Home Economia A intensificação da vigilância israelense colocou a Cisjordânia em bloqueio

A intensificação da vigilância israelense colocou a Cisjordânia em bloqueio

Por Humberto Marchezini


No domingo, 29 de outubro, Ahmed Azza recebeu permissão para deixar seu bairro pela primeira vez em três dias. Ele passou pela câmera de vigilância apontada para a porta da frente e pelo grupo de soldados israelenses estacionados na colina acima e caminhou oito minutos até o posto de controle no final da rua. Ele colocou seus pertences sobre uma mesa para serem revistados, fez contato visual obrigatório com a câmera de reconhecimento facial e atravessou as barreiras metálicas giratórias até Hebron. Dez horas depois, ele recebeu uma janela de uma hora para voltar para casa antes que o posto de controle fechasse e ele fosse trancado do lado de fora – ou dentro – pelos próximos dois dias.

Azza mora em Tel Rumeida, Hebron, o bairro mais controlado da Cisjordânia. Desde 1997, Tel Rumeida faz parte do H2, uma secção de Hebron controlada pelo governo israelita. Cerca de 35 mil palestinianos e 850 colonos israelitas vivem nesta área, onde os soldados israelitas impõem um sistema de segregação que restringe fortemente o movimento dos palestinianos. É aplicado com uma rede de vigilância que inclui pelo menos 21 postos de controle tripulados, buscas no local e torres de vigia, além de uma vasta gama de câmeras CCTV apelidadas de “Hebron Smart City”. Segundo os críticos, o objectivo deste sistema é tornar a vida o mais difícil possível aos palestinianos, forçando-os lentamente a abandonar as suas casas e a dar lugar aos colonos israelitas.

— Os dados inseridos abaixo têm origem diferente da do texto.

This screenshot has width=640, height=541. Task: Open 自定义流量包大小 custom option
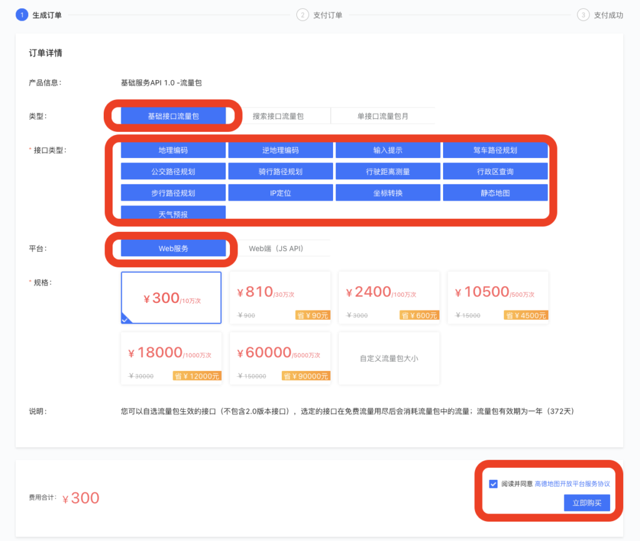[x=389, y=359]
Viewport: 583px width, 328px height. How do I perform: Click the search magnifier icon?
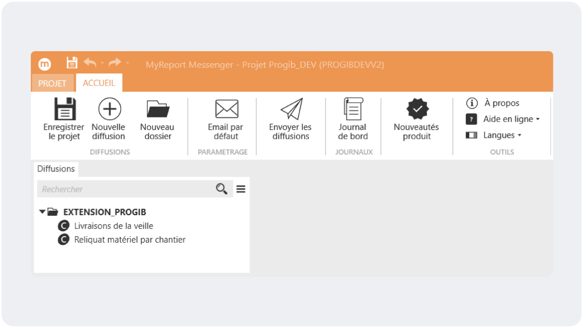click(x=221, y=189)
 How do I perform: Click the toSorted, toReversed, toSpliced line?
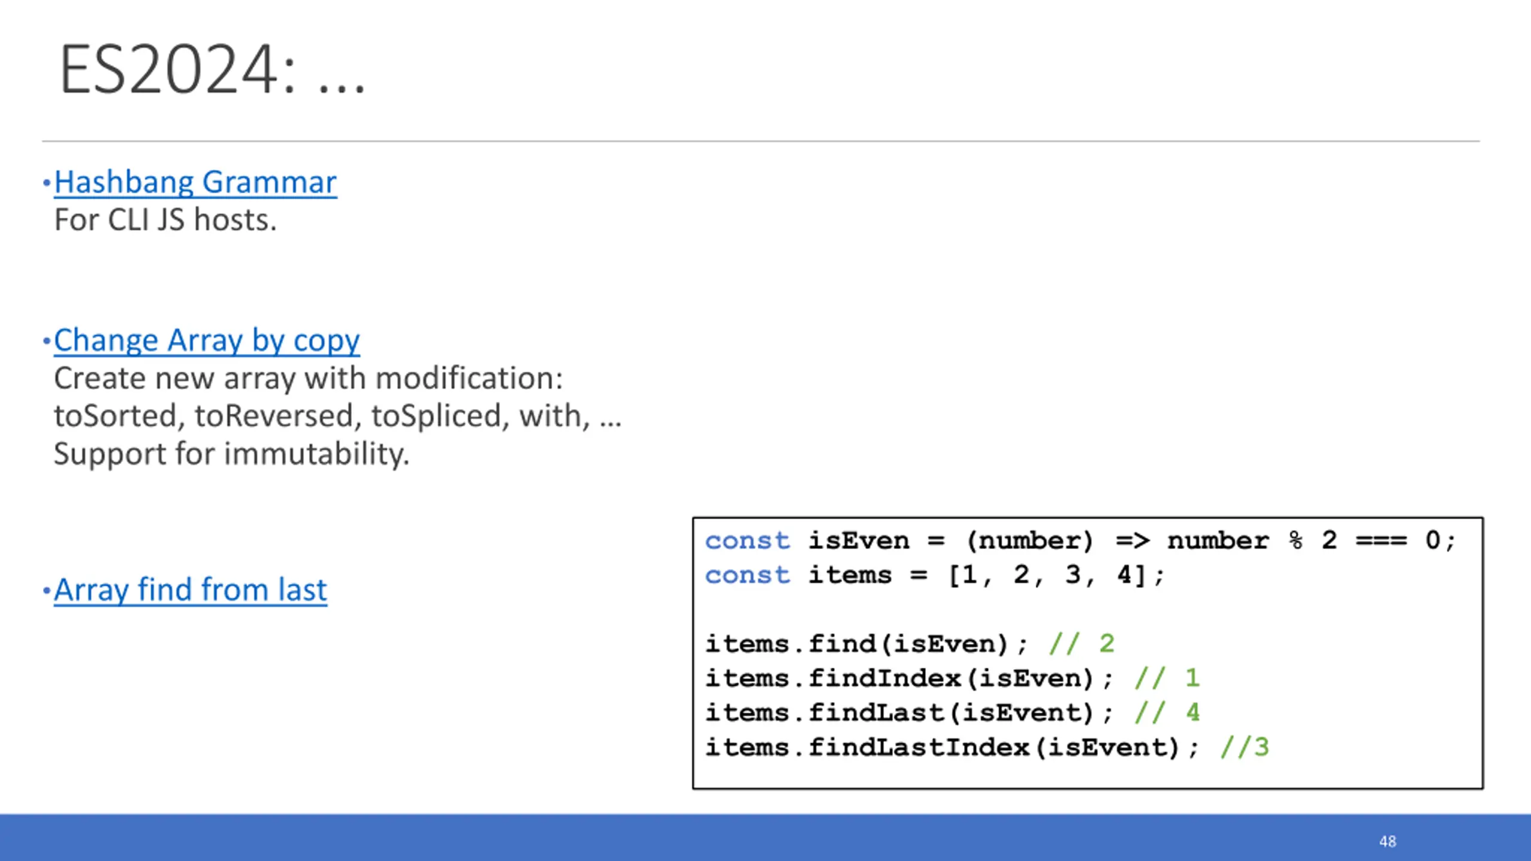coord(338,416)
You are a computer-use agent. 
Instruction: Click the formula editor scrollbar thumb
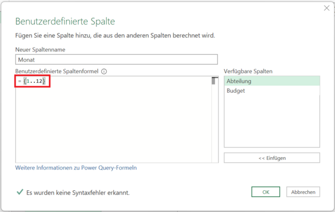click(x=213, y=81)
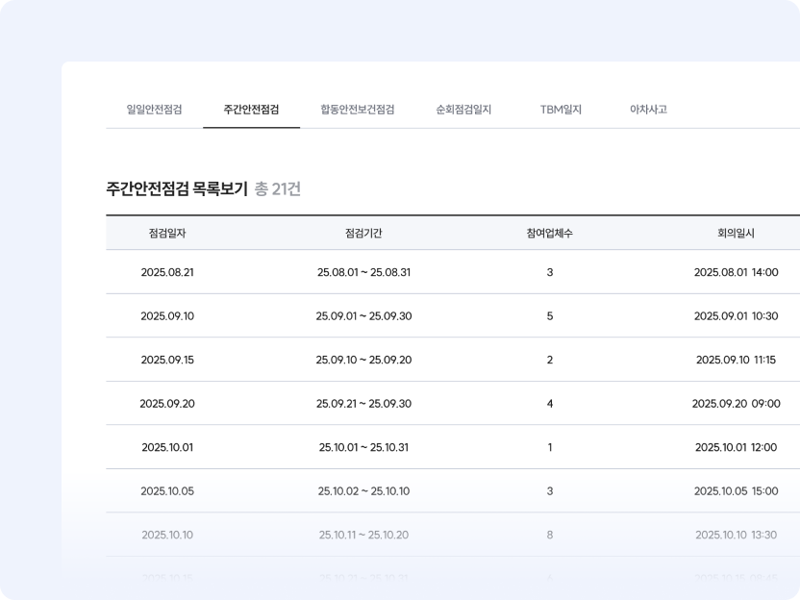This screenshot has width=800, height=600.
Task: Click the period 25.08.01 ~ 25.08.31
Action: [x=363, y=272]
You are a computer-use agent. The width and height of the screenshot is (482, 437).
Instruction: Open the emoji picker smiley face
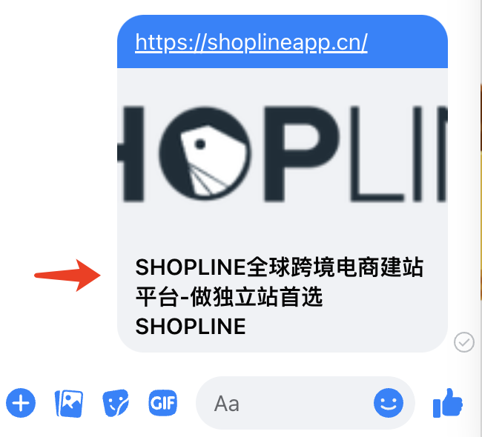(389, 403)
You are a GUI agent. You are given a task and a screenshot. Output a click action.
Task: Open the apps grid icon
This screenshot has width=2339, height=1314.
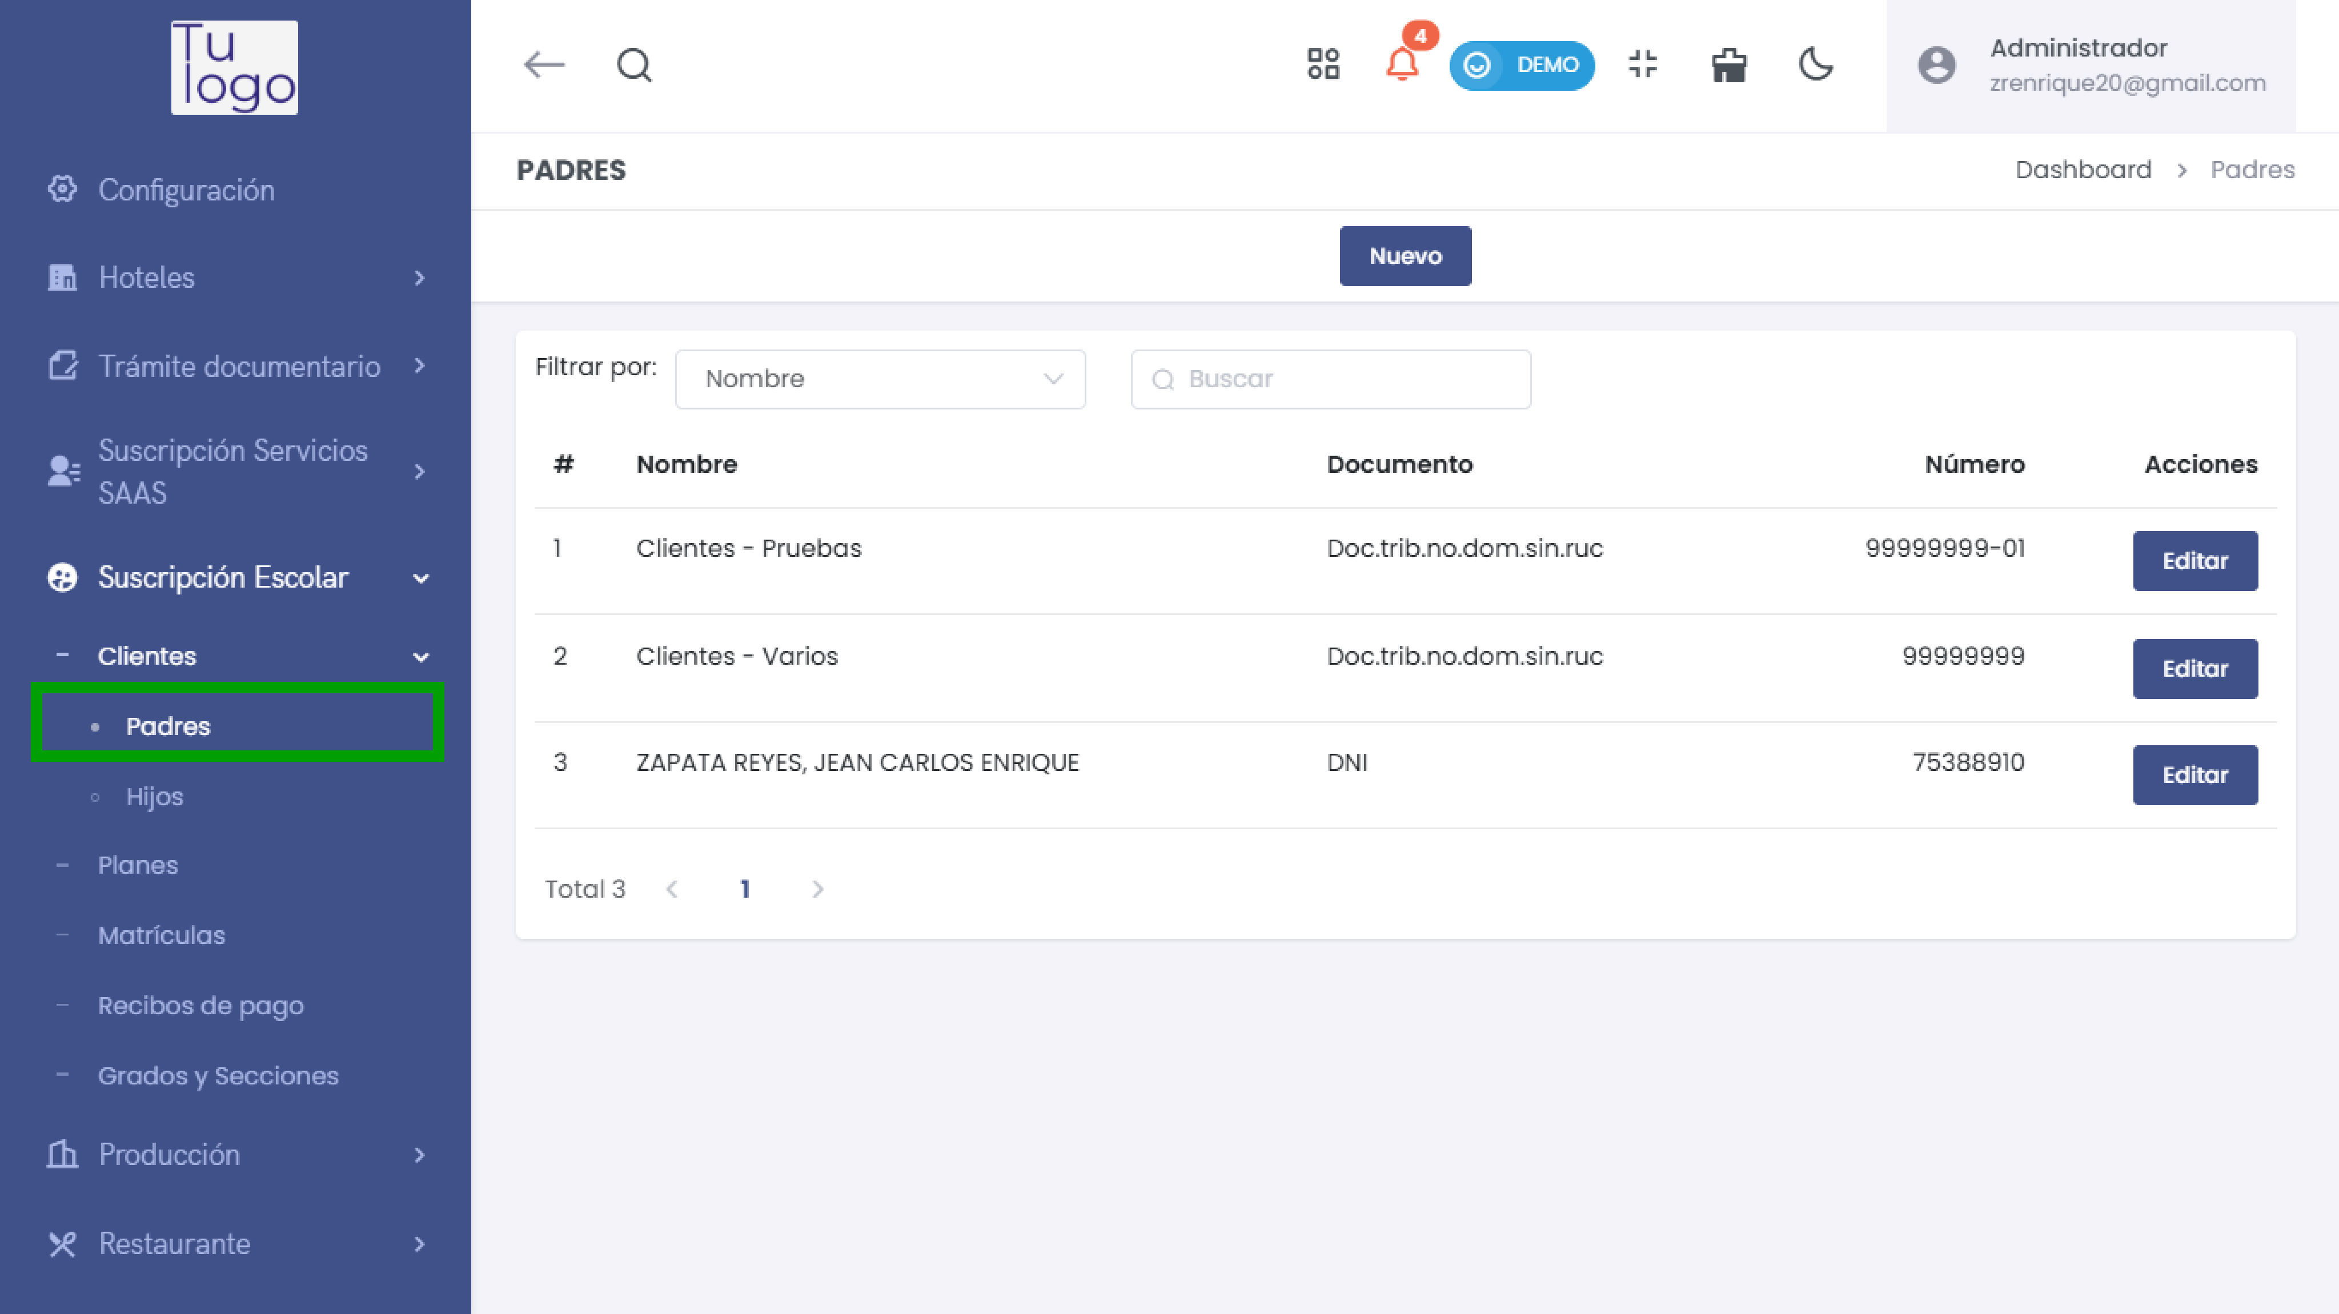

A Cisjordânia tem sido vista há muito tempo como um campo de testes para a tecnologia e tácticas de vigilância israelitas. Suas exportações de defesa dobrou na última década, em parte graças ao sucesso de empresas produtoras de sistemas de vigilância, como Elbit, Candiru e Rafael, bem como do Grupo NSO, que produz o spyware Pegasus. Mas no dia 7 de Outubro, do outro lado de Israel, a famosa rede de vigilância do país aparentemente falhou. Homens armados do Hamas violaram a fronteira de alta tecnologia que separa Gaza de Israel e assassinaram 1.400 pessoas, fazendo mais de 200 reféns. Desde então, um sentimento crescente de paranóia deu ao governo de Israel o ímpeto para aumentar as restrições e a vigilância na Cisjordânia, segundo analistas e activistas que trabalham na região.

“Somos ratos num laboratório”, diz Azza, enquanto toma uma chávena de chá no seu local de trabalho em Hebron. “Quero ir à praia, quero ver o mar, quero provar a água. Aqui não temos essa liberdade.”

O principal componente da infra-estrutura de vigilância da Cisjordânia é conhecido como “Alcateia.” De acordo com Anistia Internacional, o seu objectivo é criar uma base de dados com perfis de todos os palestinianos da região. Uma vertente deste software, conhecida como Red Wolf, utiliza câmaras de reconhecimento facial colocadas em postos de controlo para informar os soldados israelitas, através de um sistema codificado por cores, sobre se devem prender, deter ou permitir a passagem dos palestinianos que se aproximam. Se o sistema não reconhecer um indivíduo, ele registrará automaticamente seus dados biométricos no Red Wolf, sem o seu conhecimento.

Outra vertente, conhecida como Blue Wolf, foi descrita como “Facebook para palestinos.” Exige que os soldados israelitas fotografem os palestinianos individualmente através de uma aplicação para smartphone, a fim de os registar na base de dados. De acordo com a Breaking the Silence, uma ONG constituída por antigos soldados israelitas que se opõe à ocupação militar israelita dos territórios palestinianos, foram oferecidos prémios a diferentes unidades com base no número de palestinianos que conseguissem fotografar numa semana.